> **Data records**:
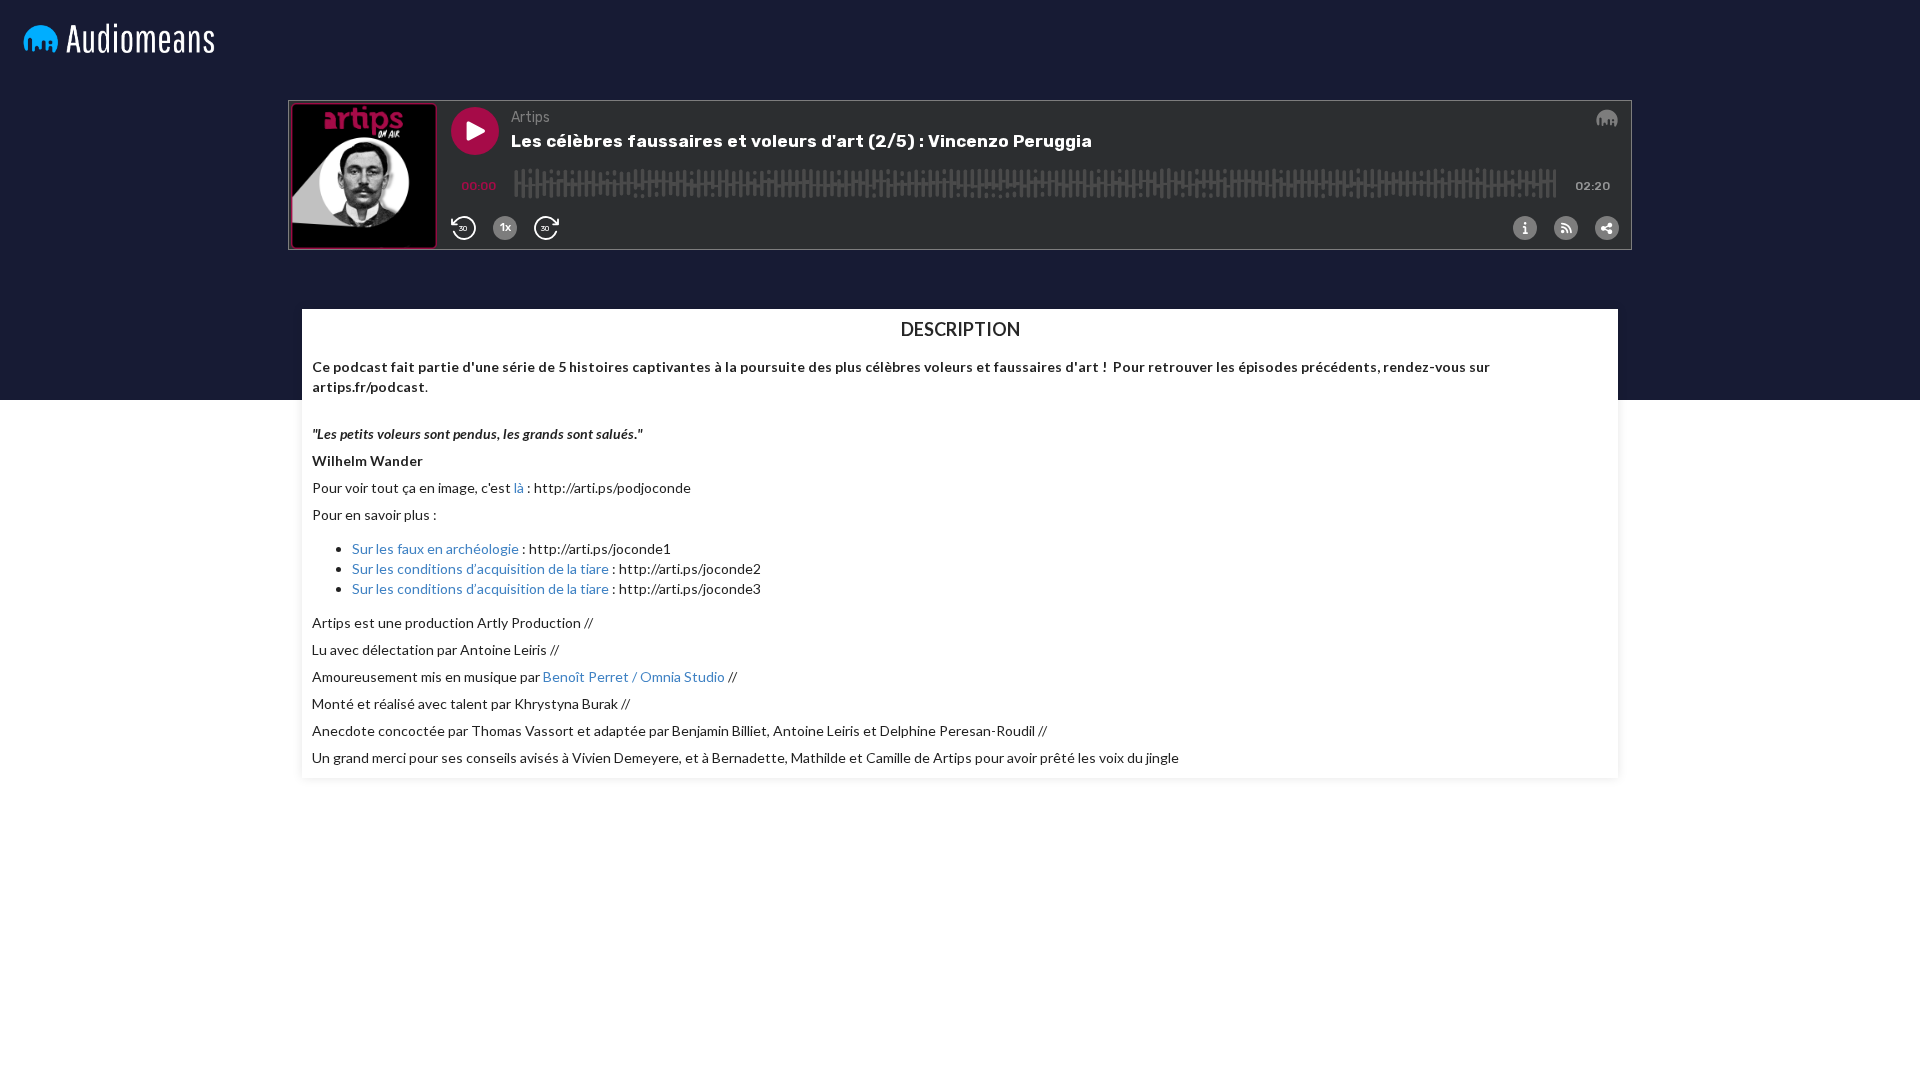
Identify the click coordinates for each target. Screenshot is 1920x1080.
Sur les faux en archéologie (435, 548)
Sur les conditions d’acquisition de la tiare (480, 568)
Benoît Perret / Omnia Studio (634, 676)
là (519, 487)
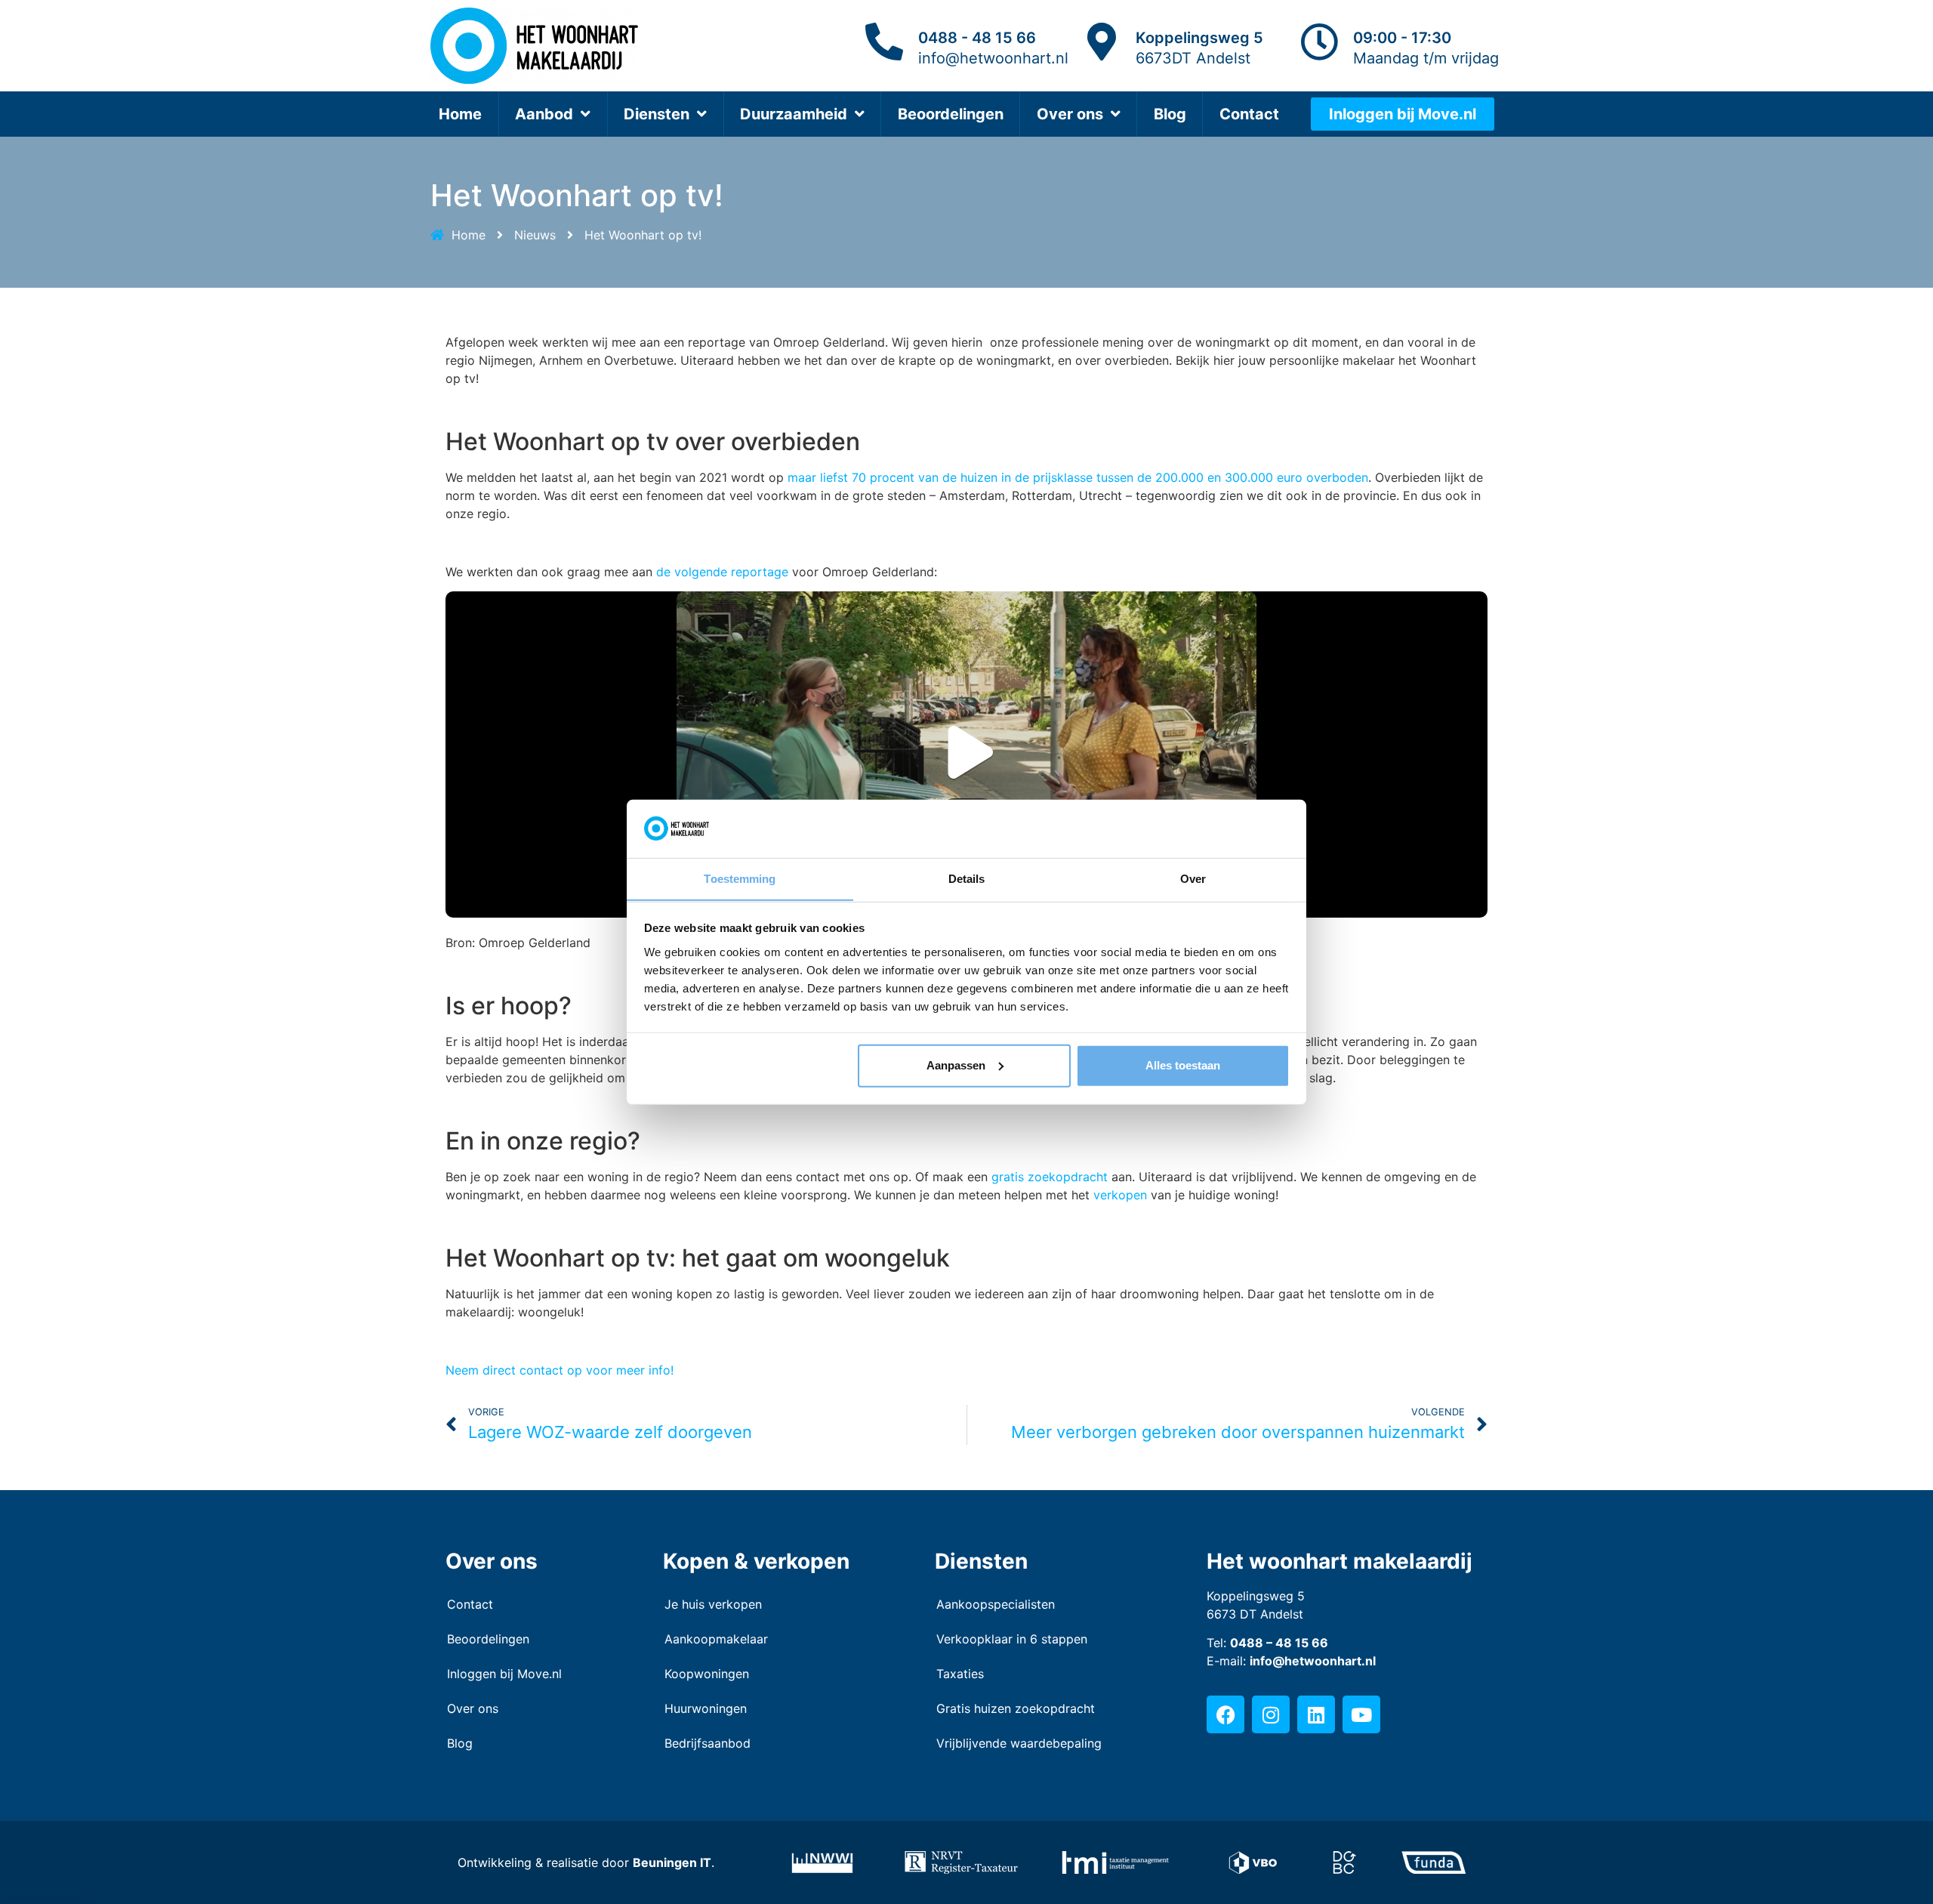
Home (460, 114)
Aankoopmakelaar (716, 1638)
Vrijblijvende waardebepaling (1019, 1743)
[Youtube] (1361, 1714)
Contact (1249, 114)
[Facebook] (1225, 1714)
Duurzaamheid (793, 114)
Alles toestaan (1182, 1065)
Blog (1170, 114)
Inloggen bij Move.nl (504, 1673)
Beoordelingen (950, 114)
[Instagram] (1271, 1714)
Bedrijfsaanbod (707, 1743)
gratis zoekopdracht (1049, 1176)
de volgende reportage (722, 571)
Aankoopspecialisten (995, 1604)
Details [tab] (966, 878)
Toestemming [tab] (739, 878)
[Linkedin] (1316, 1714)
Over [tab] (1193, 878)
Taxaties (960, 1673)
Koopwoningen (706, 1673)
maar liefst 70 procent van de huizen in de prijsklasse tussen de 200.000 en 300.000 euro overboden (1078, 477)
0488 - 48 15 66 (977, 38)
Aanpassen (955, 1065)
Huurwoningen (705, 1708)
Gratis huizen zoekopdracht (1015, 1708)
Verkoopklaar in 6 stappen (1011, 1638)
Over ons (1070, 114)
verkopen (1120, 1194)
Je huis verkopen (713, 1604)
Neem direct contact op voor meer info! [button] (559, 1370)
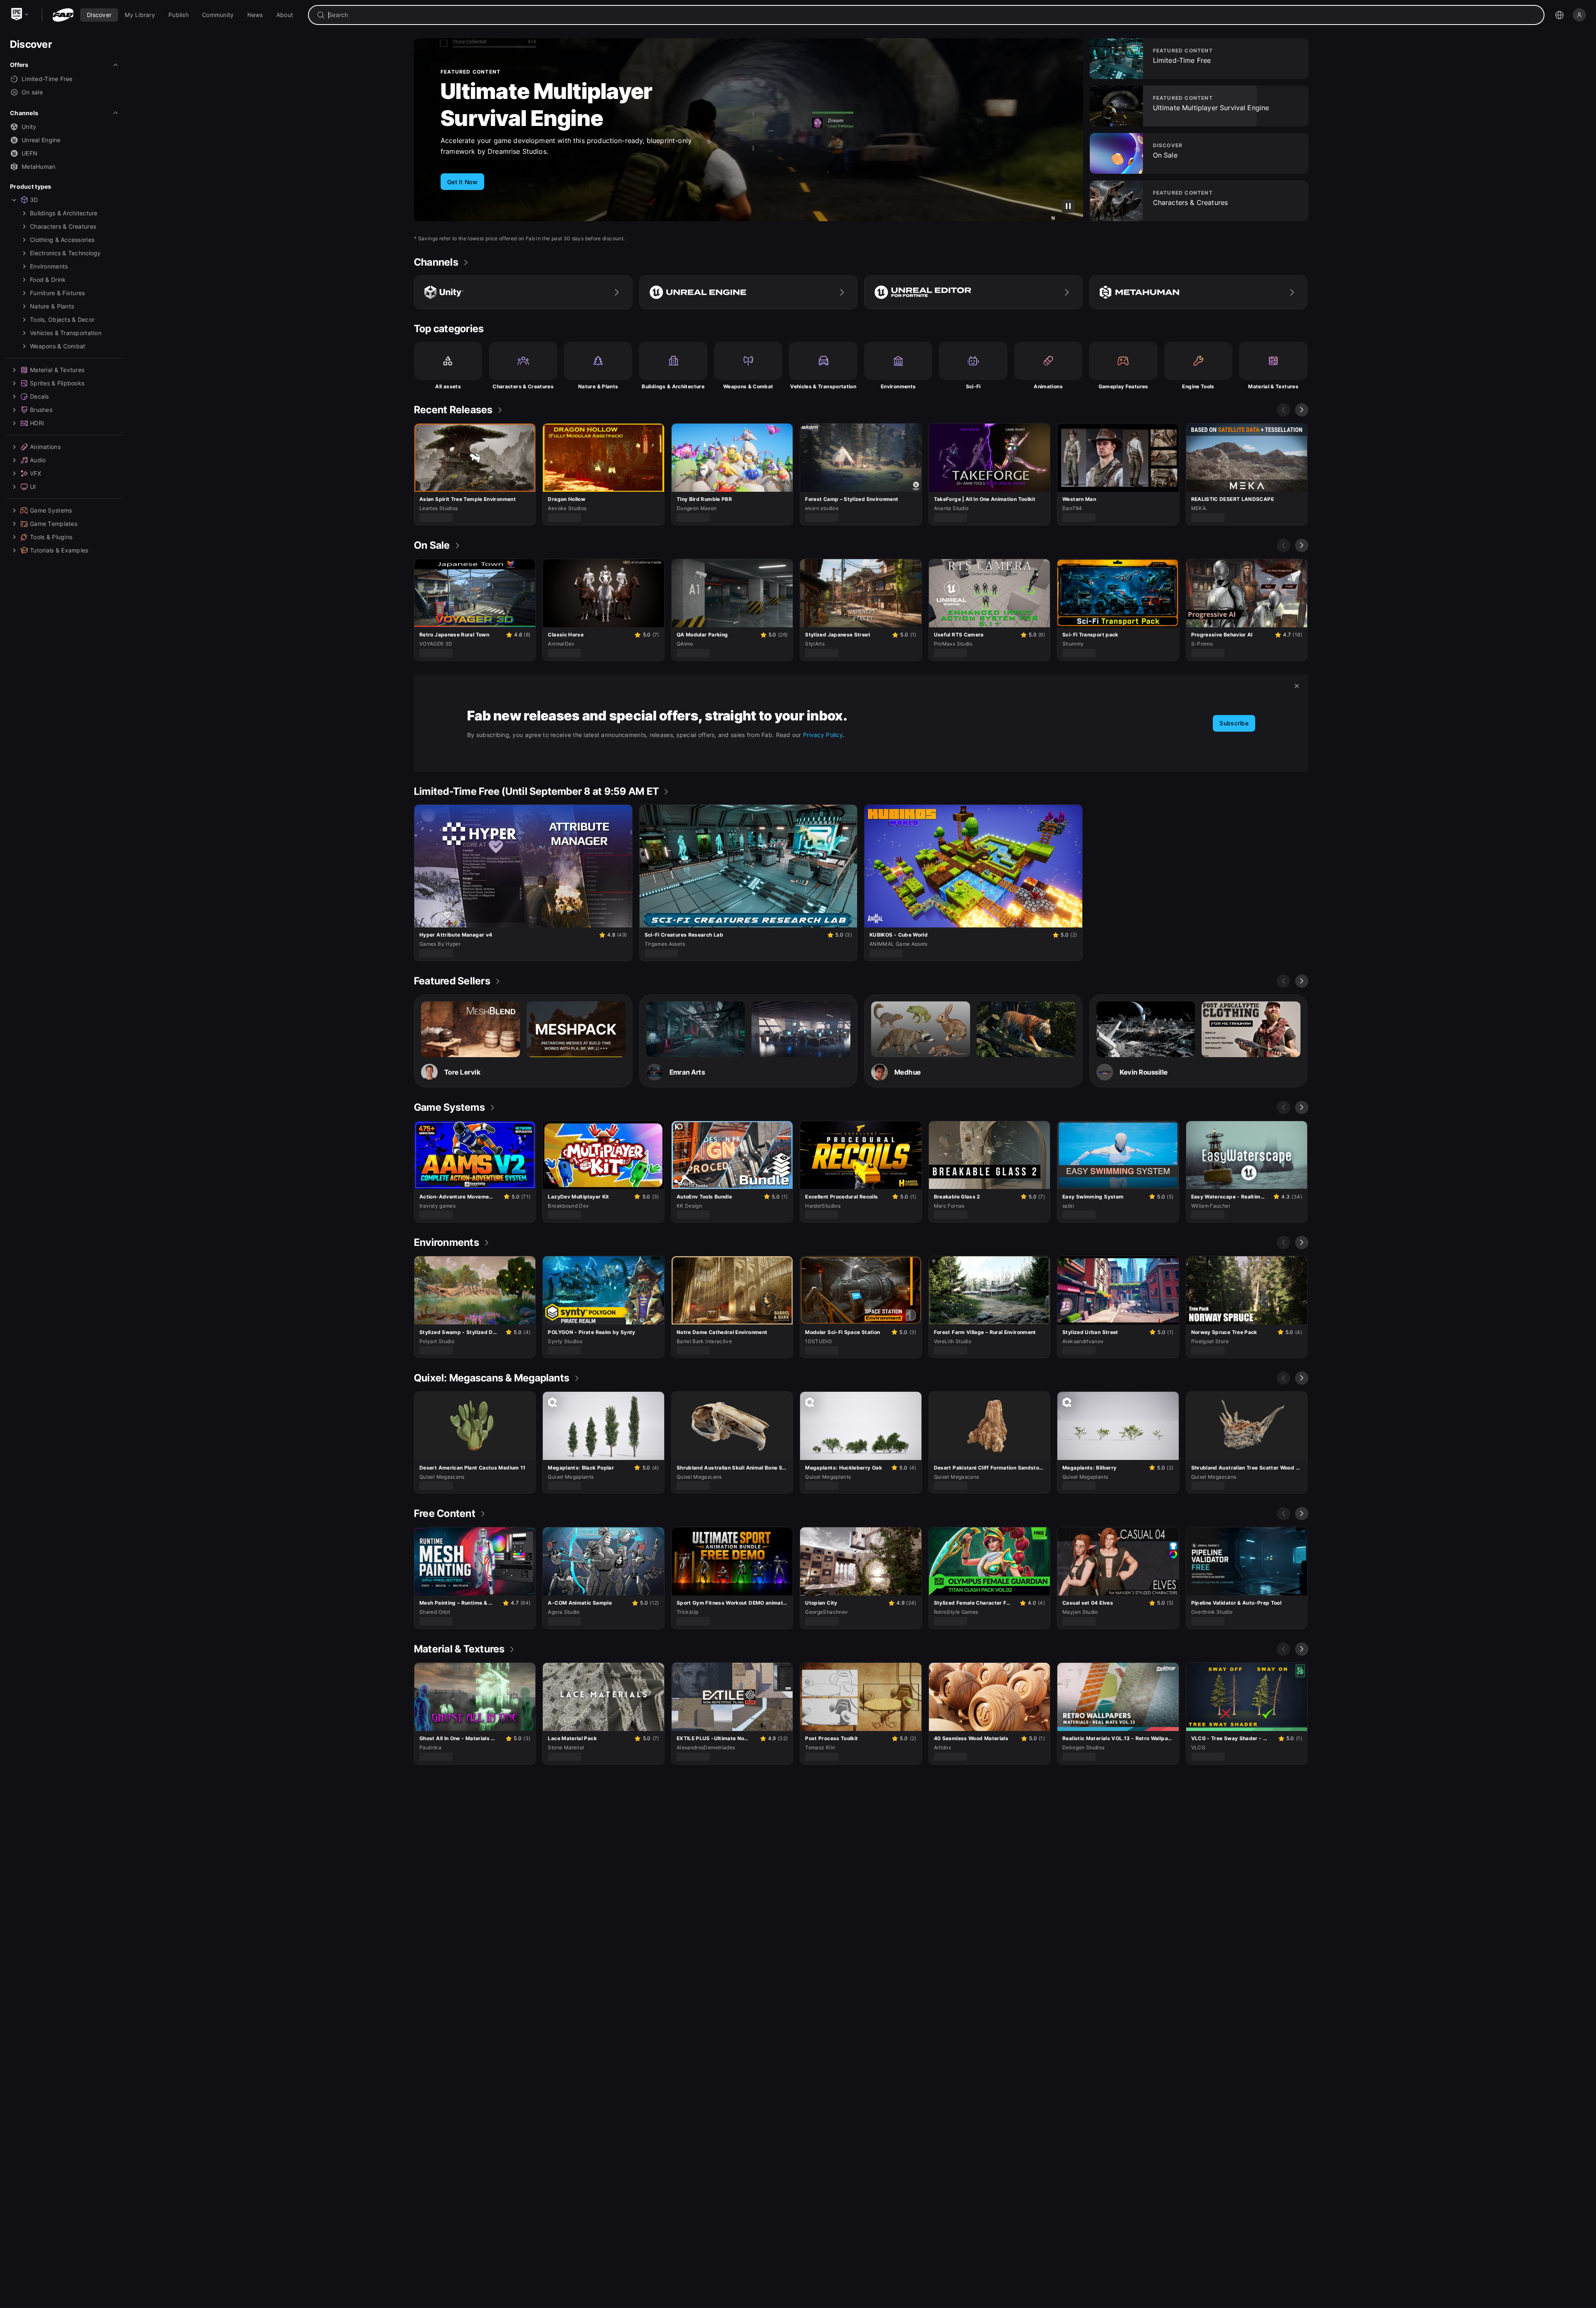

> **What the task requires**:
Look through the material and copy each line that has "huizen".

> **Answer space**:
maar liefst 70 procent van de huizen in de prijsklasse tussen de 200.000 en 300.000 euro overboden (1078, 477)
Gratis huizen zoekopdracht (1015, 1708)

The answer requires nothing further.